En même temps, c’est trop facile de mettre tous ceux qui s’élèvent contre le port obligatoire du masque dans le camp de l’extrême droite, des fieffés complotistes ou d’émules de Donald Trump. Que des gens remettent en question des directives gouvernementales exceptionnelles est généralement bon signe — et non le contraire. À plus forte raison dans le contexte d’une crise sanitaire mondiale qui, manifestement, a connu beaucoup d’improvisation et ouvre la porte à un certain autoritarisme. Le projet de loi 61 s’inscrit d’ailleurs sous cette enseigne. Et puis, faut-il être de droite, ou tombé sur la tête, pour déplorer l’abandon de l’intimité physique, des gestes spontanés, de l’envie de toucher quelqu’un qui ne nous inspire que du bon ? La vie sociale — et que dire de la vie culturelle ? — est devenue un triste spectacle. Peut-on le dire ? Peut-on ne pas aimer la « nouvelle normalité » qui consiste à se fuir, à se méfier les uns des autres et à déambuler comme une horde de bandits en goguette ?
On a beau comparer le port du masque à celui de la ceinture de sécurité afin de calmer les esprits échaudés, le parallèle tient difficilement la route. D’abord, il n’y a aucune symbolique malveillante associée à la bande de tissu qui vous cloue à votre siège. La ceinture ne change ni votre allure, ni votre comportement et n’altère pas les rapports sociaux. Surtout, la ceinture n’a pas été imposée dans le contexte d’une crise sanitaire planétaire. Elle est libre de toute connotation politique. Elle est neutre alors que le port du masque incarne la mainmise de la santé sur toute la vie publique, incluant la politique. Nos oracles aujourd’hui ne sont pas des philosophes, des artistes ou même de grands hommes ou de grandes femmes d’État, mais bien des experts médicaux.
Au cours des six derniers mois, la santé est devenue un nouveau temple, la valeur suprême à la lumière de laquelle tout doit être évalué. Le nouveau contrat accordé au directeur national de santé publique, Horacio Arruda, avec un salaire qui, en y ajoutant l’allocation de logement, dépasse tous ceux de la haute fonction publique, est une illustration de cette nouvelle consécration. M. Arruda recevra près d’un million de dollars d’ici 2023. On croyait pourtant que la crise sanitaire avait remis les choses en perspective. En santé, ce sont les strates du bas de l’échelle qui ont besoin d’être mieux soutenues, pas le haut de la pyramide. Mais comme les anges gardiens en attente d’une régularisation de leur statut l’ont récemment démontré, il y a malheureusement encore loin de la coupe aux lèvres.
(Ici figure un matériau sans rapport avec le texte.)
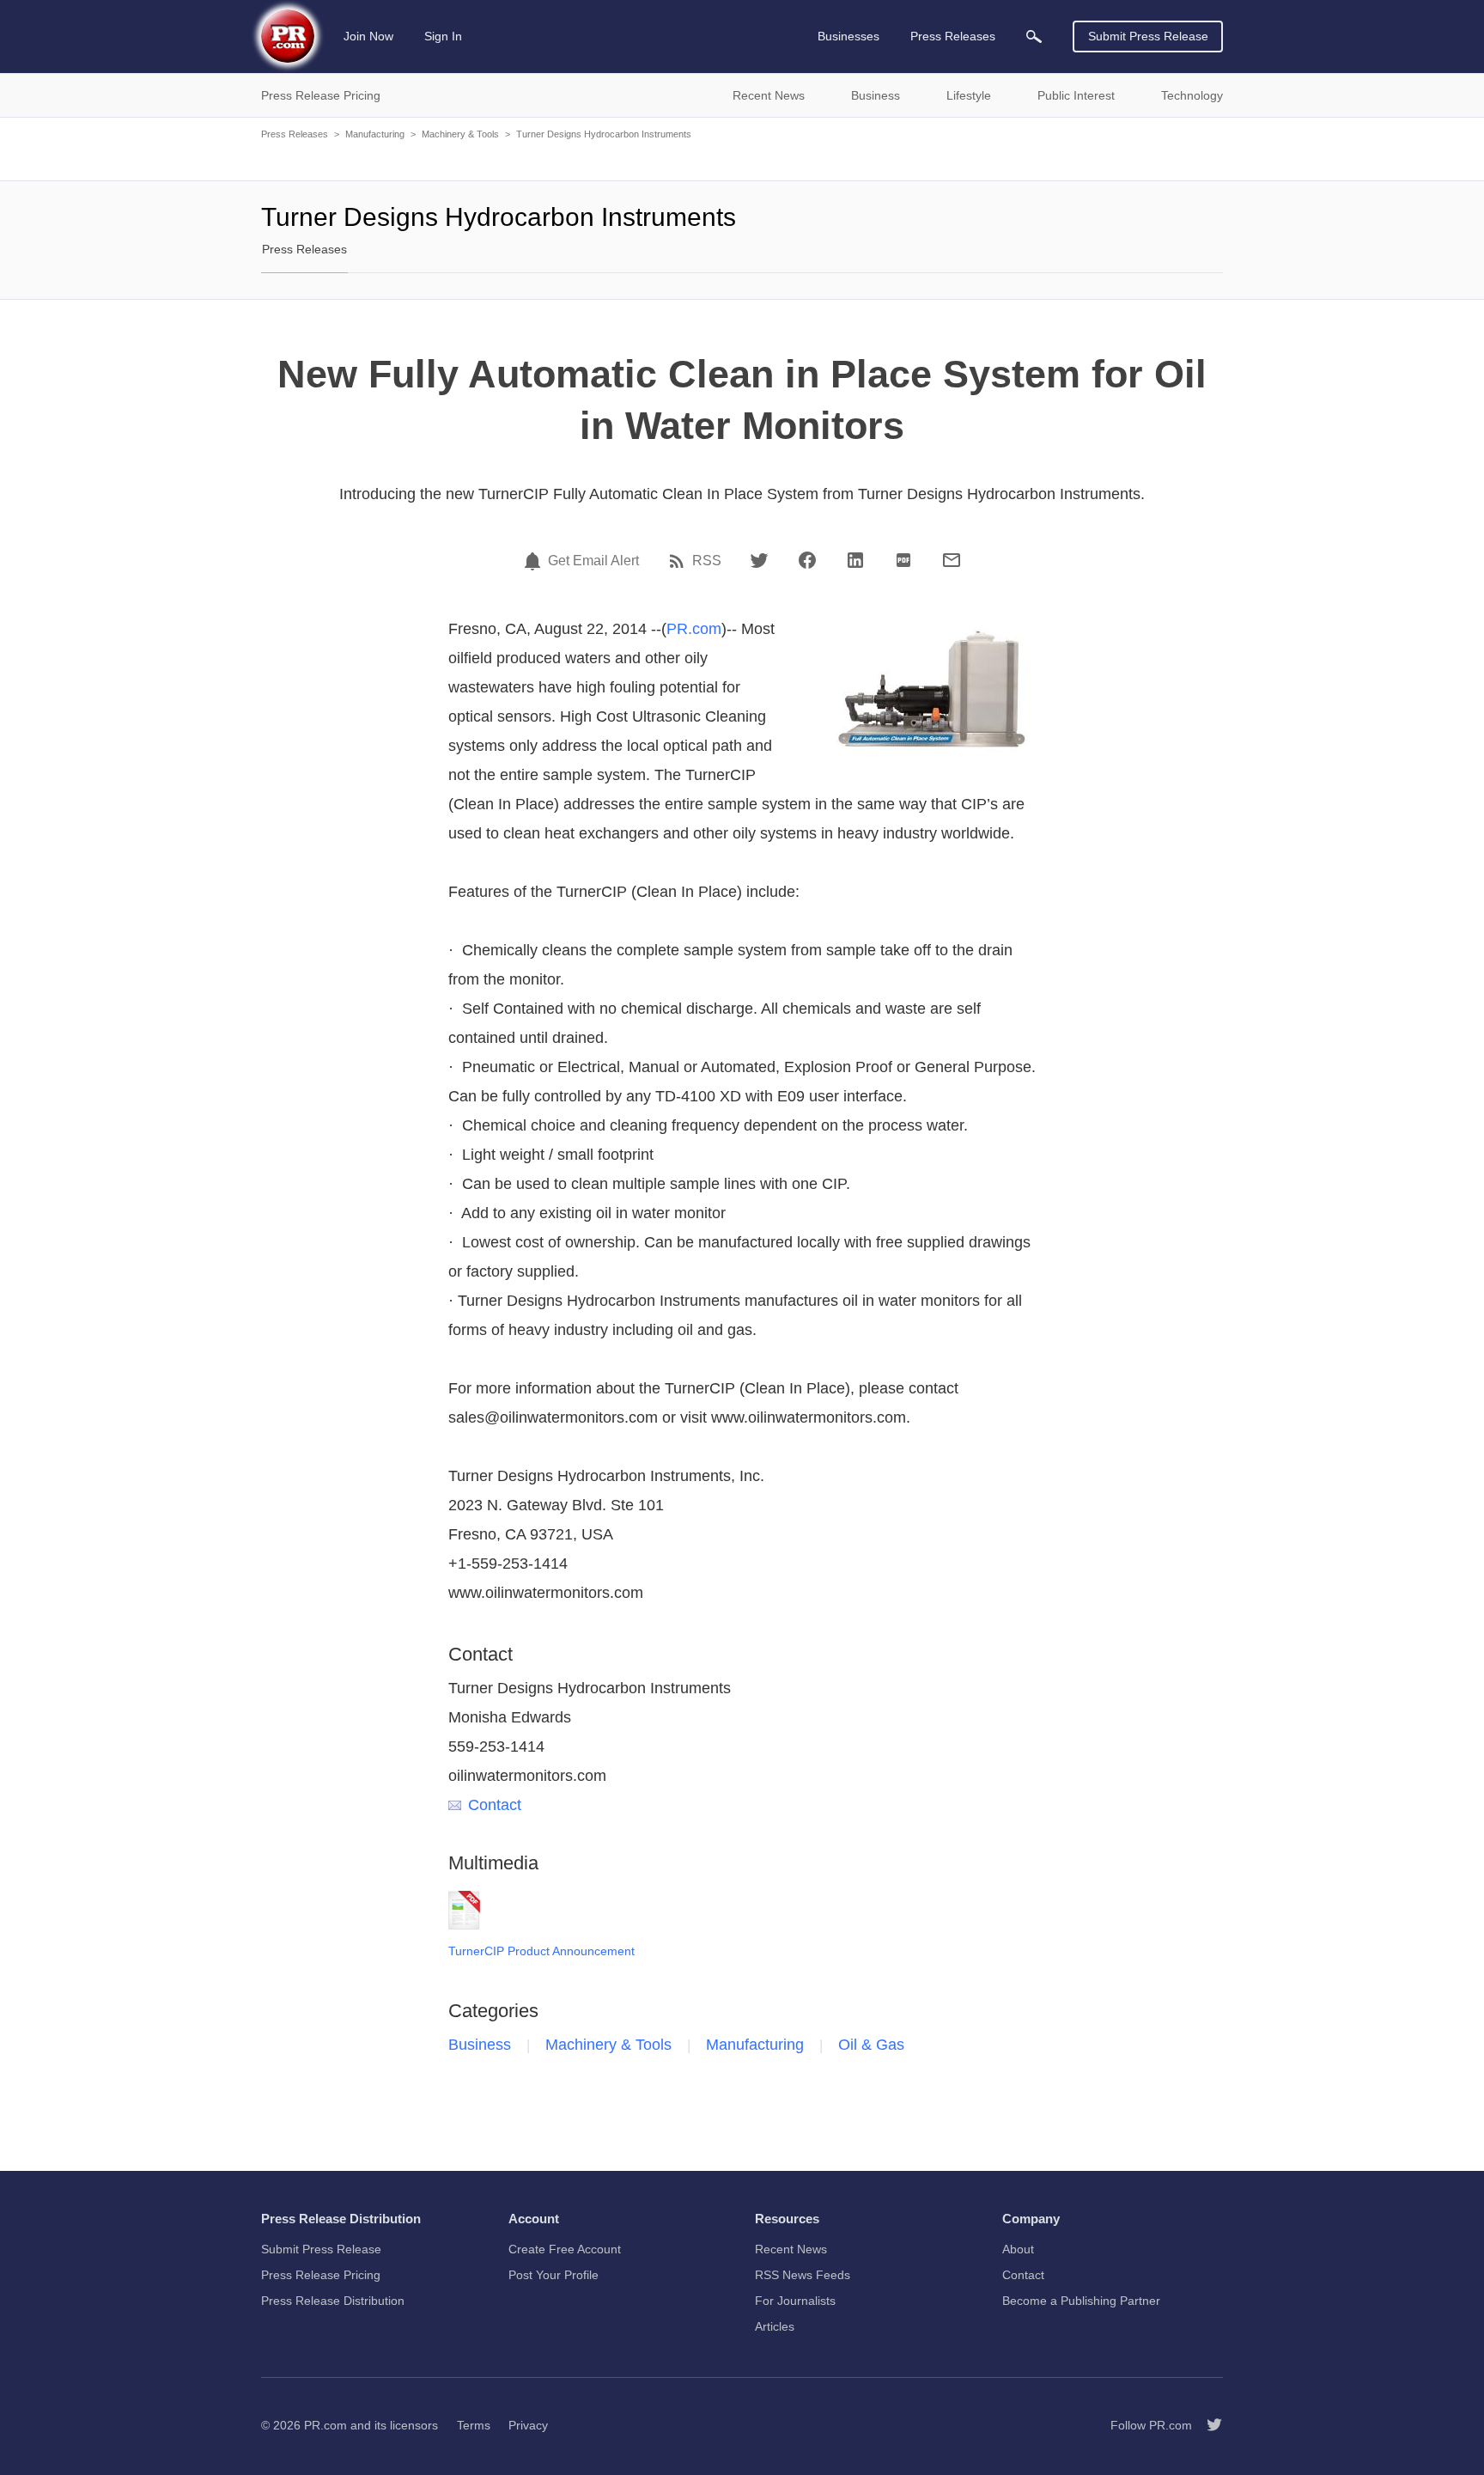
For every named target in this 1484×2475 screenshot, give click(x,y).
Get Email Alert (593, 561)
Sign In (443, 36)
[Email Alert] (535, 561)
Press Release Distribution (332, 2300)
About (1018, 2249)
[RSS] (679, 561)
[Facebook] (807, 560)
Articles (774, 2326)
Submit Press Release (1148, 36)
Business (479, 2044)
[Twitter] (759, 560)
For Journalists (795, 2300)
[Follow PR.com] (1207, 2425)
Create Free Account (564, 2249)
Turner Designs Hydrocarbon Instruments (603, 134)
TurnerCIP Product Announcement (541, 1951)
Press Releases (294, 134)
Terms (473, 2425)
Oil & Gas (871, 2044)
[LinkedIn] (855, 560)
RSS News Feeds (802, 2275)
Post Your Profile (553, 2275)
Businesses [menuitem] (848, 36)
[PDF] (903, 560)
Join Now (368, 36)
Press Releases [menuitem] (952, 36)
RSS (706, 561)
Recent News (791, 2249)
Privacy (528, 2425)
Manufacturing (374, 134)
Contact (494, 1805)
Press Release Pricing (320, 2275)
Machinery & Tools (460, 134)
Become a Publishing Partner (1081, 2300)
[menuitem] (1034, 36)
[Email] (951, 560)
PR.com (693, 628)
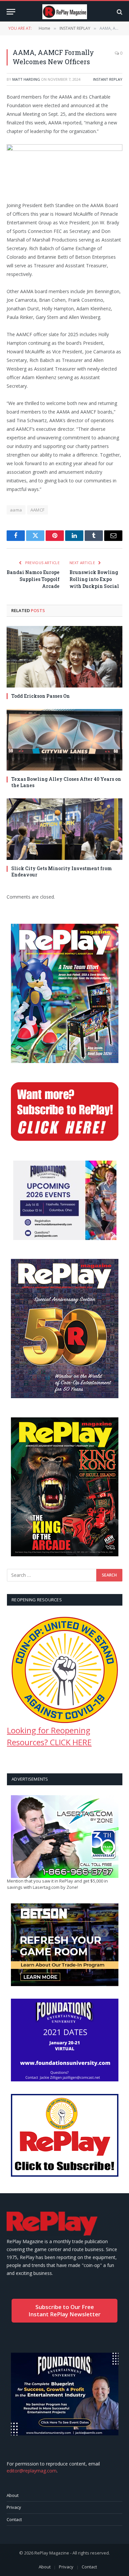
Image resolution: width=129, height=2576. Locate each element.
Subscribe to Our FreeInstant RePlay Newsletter (64, 2310)
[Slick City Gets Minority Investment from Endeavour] (64, 829)
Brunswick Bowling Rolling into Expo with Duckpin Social (94, 579)
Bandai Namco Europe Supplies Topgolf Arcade (33, 579)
Tout ça pour dire que si les matamores, les fabulateurs et les irresponsables, les forces vives des antimasques à l’heure actuelle offrent un spectacle souvent désolant, il faut se garder de conclure à un comportement au-dessus de tout soupçon chez les forces opposées. Si la peur se trouve derrière plusieurs des menaces, des coups et des insultes venant des récalcitrants, elle motive aussi la bonne conduite d’une bonne part des sans reproches. Personne ne comprend après tout ce qui arrive ; personne ne sait où tout ça va nous mener. Toutes les raisons sont bonnes pour marcher les fesses serrées ou encore pour jeter son désarroi au visage de quelqu’un.